Residents of a Nashville community showed their support for their neighbor when ICE agents followed him and a 12-year-old child traveling with him to a home in their area. According to AOL, ICE agents first attempted “to stop the white van in Hermitage early [one] morning, but when the driver would not stop, they followed him to a home.” After the van came to a stop in front of the home, the agents, who had occupied an unmarked vehicle, blocked the van in the driveway.
Neighbors quickly caught sight of what had been transpiring.
Local police officers eventually arrived at the scene and neighbors had come outside to “lend their assistance.” While some people were live-streaming the incident as it played out on social media for others to see, staffers from the Tennessee Immigrant & Refugee Rights Coalition (TIRRC) also showed up to show their support as well. According to a statement issued by the TIRRC, “the ICE agents had no judicial or criminal warrant to apprehend the man who was within his rights to remain in the van.”
Neighbors, who told local media outlets “that ICE picked the wrong community on the wrong day,” had delivered food, water, and gasoline to help the man and the child stay fed and hydrated while they remained in the van. Neighbors even formed a human chain that ran from the van to the house so the man and the boy could make their way into a home once ICE agents and police finally left the scene several hours later. The source stated that the local police officers who had arrived at the scene were merely there to serve as peacekeepers to ensure neighbors, ICE agents, and the occupants of the vehicle remained safe and would have “no role” in the matter.
Why did neighbors take the initiative to help protect the man and 12-year-old boy?
Many of the neighbors who helped the man and child reported that “they were worried and outraged because some had known the family for more than a decade.” The TIRRC also said that the incident that occurred showed “how deeply rooted immigrants are in [the] community.” The reality is, while many associate undocumented immigrants with the rise in criminal activity, there are a large number of individuals who have never had any sort of encounter with police or other law enforcement officials.

# [A block of data]

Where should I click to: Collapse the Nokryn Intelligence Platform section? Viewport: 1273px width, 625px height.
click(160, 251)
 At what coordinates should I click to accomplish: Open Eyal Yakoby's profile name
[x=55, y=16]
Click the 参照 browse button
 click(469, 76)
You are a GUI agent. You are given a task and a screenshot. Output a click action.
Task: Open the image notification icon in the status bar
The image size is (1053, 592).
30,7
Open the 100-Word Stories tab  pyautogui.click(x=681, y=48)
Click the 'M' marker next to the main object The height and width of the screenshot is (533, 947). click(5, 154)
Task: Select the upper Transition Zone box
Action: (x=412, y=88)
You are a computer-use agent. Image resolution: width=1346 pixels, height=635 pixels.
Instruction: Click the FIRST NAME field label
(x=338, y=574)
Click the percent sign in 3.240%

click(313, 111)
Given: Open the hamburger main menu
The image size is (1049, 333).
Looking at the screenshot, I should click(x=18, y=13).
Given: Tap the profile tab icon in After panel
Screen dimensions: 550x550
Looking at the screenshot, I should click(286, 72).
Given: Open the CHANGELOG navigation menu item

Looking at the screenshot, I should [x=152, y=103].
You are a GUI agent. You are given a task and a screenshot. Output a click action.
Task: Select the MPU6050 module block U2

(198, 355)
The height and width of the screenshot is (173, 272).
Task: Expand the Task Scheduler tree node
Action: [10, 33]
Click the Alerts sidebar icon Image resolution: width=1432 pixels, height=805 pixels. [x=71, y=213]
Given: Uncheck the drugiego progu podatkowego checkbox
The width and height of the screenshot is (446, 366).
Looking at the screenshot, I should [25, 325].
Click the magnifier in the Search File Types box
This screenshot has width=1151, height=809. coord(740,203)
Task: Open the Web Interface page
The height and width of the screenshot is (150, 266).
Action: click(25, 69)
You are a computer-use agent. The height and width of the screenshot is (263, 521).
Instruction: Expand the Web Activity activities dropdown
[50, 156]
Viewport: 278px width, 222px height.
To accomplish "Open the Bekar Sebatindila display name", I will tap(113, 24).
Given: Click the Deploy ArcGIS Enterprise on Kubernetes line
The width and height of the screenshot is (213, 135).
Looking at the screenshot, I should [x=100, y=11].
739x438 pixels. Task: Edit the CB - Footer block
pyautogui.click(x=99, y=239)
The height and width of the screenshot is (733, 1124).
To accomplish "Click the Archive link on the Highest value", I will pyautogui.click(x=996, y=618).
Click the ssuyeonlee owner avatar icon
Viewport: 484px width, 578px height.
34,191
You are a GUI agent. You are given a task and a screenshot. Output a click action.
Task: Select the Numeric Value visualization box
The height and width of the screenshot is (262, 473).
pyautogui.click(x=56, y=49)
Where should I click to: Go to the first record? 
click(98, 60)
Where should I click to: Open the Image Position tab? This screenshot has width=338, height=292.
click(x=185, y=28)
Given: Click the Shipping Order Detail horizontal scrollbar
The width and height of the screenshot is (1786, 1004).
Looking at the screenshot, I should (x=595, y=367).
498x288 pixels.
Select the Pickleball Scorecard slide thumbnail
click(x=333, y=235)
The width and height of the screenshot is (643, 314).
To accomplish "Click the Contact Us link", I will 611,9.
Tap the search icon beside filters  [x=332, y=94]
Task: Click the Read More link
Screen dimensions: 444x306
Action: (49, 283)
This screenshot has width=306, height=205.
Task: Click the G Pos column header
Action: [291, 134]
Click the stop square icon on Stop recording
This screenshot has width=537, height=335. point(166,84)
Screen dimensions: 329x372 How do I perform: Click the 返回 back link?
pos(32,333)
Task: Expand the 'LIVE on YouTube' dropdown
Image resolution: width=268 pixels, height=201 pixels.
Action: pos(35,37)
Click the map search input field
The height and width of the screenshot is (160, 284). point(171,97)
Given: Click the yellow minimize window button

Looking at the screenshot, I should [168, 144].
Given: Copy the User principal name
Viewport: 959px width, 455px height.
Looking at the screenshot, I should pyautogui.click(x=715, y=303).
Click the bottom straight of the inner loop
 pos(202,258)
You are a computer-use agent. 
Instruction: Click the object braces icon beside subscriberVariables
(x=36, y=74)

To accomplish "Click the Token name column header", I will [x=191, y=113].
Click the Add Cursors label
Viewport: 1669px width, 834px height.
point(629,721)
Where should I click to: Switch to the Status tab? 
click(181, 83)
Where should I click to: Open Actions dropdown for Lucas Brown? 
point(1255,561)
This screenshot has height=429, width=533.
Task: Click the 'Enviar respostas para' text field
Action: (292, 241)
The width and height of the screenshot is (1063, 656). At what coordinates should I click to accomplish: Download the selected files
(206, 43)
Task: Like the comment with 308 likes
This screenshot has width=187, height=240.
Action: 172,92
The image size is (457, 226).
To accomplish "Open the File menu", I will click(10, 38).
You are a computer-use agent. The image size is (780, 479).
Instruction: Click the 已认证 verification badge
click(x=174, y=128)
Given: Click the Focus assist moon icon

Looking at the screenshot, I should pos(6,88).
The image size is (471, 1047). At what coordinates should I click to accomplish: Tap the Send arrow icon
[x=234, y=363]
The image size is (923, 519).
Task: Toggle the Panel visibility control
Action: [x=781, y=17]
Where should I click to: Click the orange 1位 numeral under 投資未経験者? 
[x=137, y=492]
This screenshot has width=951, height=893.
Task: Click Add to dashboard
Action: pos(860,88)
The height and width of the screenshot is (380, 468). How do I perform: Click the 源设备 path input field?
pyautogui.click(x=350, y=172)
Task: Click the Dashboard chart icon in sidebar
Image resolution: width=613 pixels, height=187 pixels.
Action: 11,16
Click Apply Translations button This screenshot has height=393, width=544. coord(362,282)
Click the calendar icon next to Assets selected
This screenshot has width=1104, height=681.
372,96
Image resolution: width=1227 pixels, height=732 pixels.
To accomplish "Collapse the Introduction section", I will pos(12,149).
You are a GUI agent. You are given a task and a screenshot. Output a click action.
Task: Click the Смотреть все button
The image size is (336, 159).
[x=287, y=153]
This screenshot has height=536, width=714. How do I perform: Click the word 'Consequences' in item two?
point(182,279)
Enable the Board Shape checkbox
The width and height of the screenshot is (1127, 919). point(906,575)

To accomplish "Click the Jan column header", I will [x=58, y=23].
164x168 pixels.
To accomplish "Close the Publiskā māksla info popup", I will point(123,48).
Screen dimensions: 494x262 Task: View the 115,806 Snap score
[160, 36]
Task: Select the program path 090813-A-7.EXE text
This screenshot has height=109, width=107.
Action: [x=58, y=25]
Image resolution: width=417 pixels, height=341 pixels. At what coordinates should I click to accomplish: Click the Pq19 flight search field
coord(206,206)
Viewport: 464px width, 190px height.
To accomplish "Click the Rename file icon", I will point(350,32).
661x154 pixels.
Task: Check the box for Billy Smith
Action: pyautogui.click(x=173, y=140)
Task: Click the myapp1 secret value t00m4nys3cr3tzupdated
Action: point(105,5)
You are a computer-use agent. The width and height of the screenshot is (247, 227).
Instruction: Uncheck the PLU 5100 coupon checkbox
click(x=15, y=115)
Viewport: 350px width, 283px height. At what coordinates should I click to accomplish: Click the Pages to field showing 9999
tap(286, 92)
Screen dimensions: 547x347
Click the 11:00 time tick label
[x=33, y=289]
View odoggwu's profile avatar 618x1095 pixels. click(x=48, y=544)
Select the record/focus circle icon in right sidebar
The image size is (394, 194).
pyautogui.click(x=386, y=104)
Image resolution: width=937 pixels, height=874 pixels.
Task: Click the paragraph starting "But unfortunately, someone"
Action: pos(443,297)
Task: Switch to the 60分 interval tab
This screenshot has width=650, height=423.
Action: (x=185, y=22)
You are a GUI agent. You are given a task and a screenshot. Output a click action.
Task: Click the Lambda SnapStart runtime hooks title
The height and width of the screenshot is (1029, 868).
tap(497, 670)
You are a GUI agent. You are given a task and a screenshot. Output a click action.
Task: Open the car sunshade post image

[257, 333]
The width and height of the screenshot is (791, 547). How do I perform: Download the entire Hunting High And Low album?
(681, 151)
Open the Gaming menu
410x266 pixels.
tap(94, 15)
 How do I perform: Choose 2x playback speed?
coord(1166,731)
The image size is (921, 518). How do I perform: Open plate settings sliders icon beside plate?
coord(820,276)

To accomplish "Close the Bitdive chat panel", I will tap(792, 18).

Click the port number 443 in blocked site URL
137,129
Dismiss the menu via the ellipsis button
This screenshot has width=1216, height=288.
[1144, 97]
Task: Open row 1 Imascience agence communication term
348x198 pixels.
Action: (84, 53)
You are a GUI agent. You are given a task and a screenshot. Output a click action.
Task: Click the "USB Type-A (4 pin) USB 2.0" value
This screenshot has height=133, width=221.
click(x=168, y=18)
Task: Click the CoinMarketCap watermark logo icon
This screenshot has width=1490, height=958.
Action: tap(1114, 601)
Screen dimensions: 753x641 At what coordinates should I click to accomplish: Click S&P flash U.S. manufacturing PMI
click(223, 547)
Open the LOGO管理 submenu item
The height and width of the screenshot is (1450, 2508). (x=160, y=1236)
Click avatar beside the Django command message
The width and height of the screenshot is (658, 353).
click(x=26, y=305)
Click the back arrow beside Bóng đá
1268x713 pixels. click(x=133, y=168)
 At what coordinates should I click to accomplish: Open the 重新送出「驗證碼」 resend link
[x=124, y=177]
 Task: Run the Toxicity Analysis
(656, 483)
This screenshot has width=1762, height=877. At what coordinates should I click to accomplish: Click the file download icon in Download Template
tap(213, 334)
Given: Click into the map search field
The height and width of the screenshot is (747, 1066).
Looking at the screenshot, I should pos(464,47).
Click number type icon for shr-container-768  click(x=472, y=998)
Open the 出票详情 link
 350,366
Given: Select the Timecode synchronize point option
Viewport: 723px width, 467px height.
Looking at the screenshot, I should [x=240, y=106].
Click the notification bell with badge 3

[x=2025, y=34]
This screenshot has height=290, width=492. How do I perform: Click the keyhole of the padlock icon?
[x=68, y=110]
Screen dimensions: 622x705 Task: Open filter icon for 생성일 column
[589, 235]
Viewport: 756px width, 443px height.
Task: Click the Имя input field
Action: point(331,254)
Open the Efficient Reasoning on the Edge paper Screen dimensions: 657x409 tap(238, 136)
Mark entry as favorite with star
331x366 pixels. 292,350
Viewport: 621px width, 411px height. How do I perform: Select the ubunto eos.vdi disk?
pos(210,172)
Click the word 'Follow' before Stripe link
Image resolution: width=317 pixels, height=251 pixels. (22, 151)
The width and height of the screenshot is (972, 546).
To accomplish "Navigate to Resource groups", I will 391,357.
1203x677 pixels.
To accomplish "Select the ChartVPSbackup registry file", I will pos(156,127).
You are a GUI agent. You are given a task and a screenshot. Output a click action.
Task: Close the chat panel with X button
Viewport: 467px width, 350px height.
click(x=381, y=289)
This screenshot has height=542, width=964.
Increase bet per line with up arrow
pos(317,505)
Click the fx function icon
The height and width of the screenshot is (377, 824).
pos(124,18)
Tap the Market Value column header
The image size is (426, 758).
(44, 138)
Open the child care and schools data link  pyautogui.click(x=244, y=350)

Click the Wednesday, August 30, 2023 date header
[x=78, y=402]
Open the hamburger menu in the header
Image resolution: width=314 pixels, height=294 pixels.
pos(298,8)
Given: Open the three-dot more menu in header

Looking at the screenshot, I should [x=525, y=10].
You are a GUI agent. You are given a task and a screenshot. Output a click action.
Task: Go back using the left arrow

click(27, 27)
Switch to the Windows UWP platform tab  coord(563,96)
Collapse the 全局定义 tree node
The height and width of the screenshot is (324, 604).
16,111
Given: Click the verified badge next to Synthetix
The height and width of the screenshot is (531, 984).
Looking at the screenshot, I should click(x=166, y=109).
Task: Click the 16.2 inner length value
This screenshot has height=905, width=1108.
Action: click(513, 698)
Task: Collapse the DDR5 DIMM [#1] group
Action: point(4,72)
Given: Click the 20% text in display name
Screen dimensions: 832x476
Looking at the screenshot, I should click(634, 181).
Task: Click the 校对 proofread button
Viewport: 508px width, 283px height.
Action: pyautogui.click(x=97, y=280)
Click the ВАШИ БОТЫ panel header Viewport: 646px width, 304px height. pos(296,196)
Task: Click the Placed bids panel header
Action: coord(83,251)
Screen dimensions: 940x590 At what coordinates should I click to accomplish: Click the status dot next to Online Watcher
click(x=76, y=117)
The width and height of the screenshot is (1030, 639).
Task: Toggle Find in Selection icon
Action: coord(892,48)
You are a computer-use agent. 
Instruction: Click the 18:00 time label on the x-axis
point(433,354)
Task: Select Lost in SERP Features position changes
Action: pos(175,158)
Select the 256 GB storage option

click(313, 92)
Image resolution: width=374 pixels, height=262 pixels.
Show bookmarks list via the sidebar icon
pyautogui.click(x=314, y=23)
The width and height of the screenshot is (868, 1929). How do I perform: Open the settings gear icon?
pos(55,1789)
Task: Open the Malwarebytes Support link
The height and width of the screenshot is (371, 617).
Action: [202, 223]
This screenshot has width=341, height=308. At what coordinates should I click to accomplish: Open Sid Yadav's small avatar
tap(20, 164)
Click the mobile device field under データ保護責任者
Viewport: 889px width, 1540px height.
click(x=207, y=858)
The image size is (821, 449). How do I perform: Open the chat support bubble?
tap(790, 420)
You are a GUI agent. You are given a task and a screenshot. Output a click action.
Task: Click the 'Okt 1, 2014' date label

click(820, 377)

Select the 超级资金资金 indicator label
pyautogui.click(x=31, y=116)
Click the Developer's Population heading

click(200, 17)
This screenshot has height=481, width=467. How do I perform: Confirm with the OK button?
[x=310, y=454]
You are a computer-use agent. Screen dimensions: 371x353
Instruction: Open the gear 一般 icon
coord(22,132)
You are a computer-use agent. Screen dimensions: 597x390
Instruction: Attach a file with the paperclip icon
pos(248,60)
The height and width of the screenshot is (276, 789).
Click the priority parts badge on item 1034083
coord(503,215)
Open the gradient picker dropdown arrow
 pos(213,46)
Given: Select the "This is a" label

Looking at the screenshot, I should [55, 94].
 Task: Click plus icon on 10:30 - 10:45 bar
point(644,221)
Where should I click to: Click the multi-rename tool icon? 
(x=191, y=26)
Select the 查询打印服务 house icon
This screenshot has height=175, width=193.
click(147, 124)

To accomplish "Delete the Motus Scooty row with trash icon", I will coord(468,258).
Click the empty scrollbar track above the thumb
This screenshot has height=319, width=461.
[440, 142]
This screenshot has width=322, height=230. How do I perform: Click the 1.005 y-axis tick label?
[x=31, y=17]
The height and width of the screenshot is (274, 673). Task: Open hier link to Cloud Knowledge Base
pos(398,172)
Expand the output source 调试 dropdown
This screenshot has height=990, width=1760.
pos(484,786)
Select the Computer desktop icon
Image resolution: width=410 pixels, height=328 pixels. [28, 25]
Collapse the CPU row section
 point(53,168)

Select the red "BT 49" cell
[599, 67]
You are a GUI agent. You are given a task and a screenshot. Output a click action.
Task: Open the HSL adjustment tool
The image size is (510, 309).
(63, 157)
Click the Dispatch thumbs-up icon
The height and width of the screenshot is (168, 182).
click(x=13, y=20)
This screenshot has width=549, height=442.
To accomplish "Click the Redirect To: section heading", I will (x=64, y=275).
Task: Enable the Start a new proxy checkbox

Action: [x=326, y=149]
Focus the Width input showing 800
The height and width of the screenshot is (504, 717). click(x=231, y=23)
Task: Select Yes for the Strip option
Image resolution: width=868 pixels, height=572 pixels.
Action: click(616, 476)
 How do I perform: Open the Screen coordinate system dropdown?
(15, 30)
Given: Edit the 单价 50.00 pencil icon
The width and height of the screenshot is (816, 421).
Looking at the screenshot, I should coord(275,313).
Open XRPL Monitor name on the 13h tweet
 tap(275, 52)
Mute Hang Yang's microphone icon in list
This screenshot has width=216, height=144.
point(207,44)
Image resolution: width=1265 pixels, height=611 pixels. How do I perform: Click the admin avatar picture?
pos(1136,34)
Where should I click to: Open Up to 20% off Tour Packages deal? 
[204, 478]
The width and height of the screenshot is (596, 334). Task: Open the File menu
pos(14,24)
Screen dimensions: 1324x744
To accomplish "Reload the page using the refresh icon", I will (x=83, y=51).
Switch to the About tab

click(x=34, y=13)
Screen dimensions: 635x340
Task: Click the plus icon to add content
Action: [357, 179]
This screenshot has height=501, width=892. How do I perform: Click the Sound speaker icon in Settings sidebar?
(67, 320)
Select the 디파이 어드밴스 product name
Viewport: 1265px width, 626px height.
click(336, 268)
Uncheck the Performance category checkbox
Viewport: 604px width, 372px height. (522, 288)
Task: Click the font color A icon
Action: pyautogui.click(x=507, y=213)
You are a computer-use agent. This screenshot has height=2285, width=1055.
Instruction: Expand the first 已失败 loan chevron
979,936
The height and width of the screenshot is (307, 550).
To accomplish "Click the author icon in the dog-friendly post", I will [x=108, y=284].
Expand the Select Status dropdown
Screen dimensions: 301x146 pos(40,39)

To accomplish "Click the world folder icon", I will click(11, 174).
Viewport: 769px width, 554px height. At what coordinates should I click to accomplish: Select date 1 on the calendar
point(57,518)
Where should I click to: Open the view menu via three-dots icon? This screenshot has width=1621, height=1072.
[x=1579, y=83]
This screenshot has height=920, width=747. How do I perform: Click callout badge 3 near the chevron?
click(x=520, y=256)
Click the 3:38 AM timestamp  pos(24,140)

# [Exercise prompt]
Extract the passage of the article about the Nashville neighbors and the ICE agents from "Many of the" to "law enforcement officials.", copying it word for word.

# [Written answer]
Many of the neighbors who helped the man and child reported that “they were worried and outraged because some had known the family for more than a decade.” The TIRRC also said that the incident that occurred showed “how deeply rooted immigrants are in [the] community.” The reality is, while many associate undocumented immigrants with the rise in criminal activity, there are a large number of individuals who have never had any sort of encounter with police or other law enforcement officials.